Common sense has finally taken hold with a realistic solution to stopping the 98,000 deaths that result from medical errors each year. The Dennis Quaid story on 60 Minutes has thrust the medical error problem in this country into the media spot light. I was watching the CBS evening news Monday night and saw a report that the federal government – specifically Medicare – and several insurance companies have pledged to stop paying for the bills associated with medical care given to fix certain preventable medical mistakes. My wife Shelly’s reaction to this was – Duh! Why have they paid in the past?

 

Beginning in October 2008 Medicare will no longer pay for eight hospital mistakes – including:

  • Urinary infection from catheter
  • Bed sores
  • Surgical object left in body
  • Air embolism
  • Giving wrong type of blood
  • Blood infection from catheter
  • Chest infection after bypass surgery
  • Hospital – caused injury

Medicare believes that if they stop paying for mistakes then hospitals will stop making them. Sure makes good sense to me.

 

The State of Pennsylvania’s Medicare system is already refusing to pay for 27 “never events” including surgery on the wrong body part and medication leading to injury or death.
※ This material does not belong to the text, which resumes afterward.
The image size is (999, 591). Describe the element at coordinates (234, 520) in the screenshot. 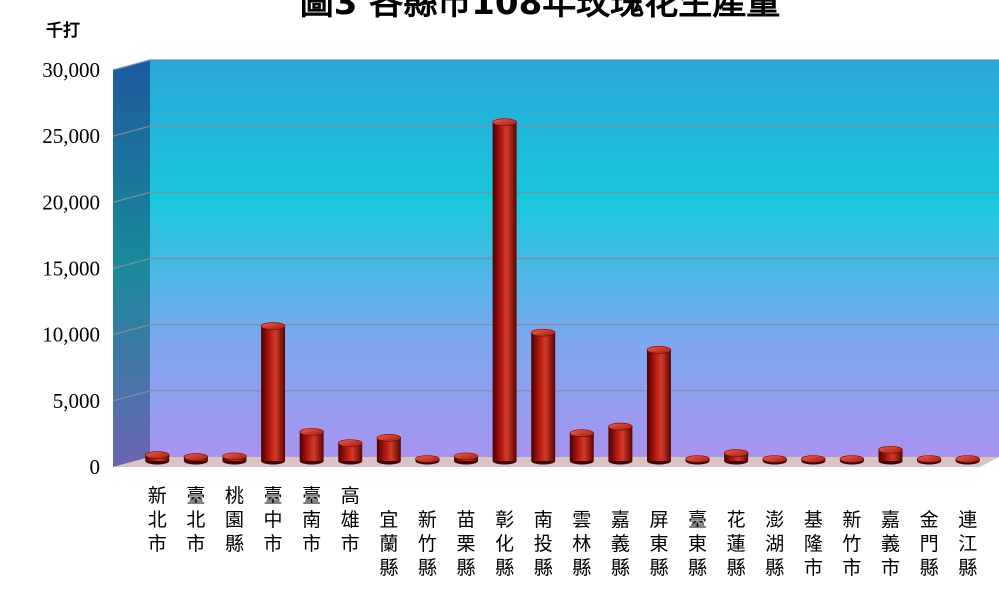

I see `x-tick-label: 桃園縣` at that location.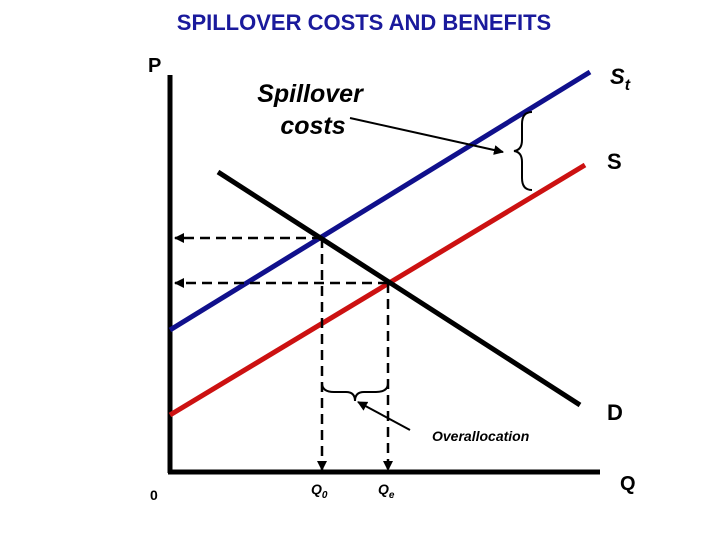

Hospitals and doctors should pay for fixing their mistakes not the patients. In the past 2 years as a result not paying for mistakes Pennsylvania hospitals are seeing fewer mistakes and fewer deaths. Pennsylvania hospitals and doctors have put better safety measures in place – like 40 question pre-surgery checklists – to help prevent medical errors from happening in the first place. The quickest way to enact change is to make it unprofitable – you gotta love capitalism!

 

Washington should follow Pennsylvania’s lead and make sure all insurance companies stop paying for preventable medical errors.